Scan the entries that follow for the word "computer", then report every line in which it appears.

(Stored records)
—————
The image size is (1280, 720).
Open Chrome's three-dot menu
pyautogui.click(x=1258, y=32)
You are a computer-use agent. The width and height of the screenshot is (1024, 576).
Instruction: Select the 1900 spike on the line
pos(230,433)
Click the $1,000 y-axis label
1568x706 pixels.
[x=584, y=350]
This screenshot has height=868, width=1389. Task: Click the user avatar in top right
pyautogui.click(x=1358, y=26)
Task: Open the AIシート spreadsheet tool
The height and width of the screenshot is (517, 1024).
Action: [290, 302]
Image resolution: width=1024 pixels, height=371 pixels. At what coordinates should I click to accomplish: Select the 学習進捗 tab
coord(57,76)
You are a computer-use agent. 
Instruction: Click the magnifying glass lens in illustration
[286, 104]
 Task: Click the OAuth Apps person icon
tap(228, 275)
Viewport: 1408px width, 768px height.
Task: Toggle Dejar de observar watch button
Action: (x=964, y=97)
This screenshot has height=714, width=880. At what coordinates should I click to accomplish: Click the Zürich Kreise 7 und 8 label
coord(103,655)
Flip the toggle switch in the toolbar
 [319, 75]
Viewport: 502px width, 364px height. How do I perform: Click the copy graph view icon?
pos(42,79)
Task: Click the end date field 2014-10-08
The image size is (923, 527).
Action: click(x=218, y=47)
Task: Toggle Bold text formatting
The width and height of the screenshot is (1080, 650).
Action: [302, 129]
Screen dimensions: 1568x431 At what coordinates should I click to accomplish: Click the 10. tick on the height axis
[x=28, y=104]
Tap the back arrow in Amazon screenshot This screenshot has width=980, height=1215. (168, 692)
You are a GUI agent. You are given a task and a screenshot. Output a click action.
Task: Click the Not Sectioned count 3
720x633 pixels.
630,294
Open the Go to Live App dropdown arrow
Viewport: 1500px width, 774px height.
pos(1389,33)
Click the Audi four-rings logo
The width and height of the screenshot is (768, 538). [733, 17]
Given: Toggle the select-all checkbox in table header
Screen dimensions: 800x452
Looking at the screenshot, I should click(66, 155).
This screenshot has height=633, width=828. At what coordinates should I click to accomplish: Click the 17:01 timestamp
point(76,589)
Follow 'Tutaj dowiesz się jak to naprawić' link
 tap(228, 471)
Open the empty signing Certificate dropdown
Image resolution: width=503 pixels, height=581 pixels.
—————
* Completed task:
You are a computer-use agent. The width and height of the screenshot is (1024, 576).
You are a computer-use agent. 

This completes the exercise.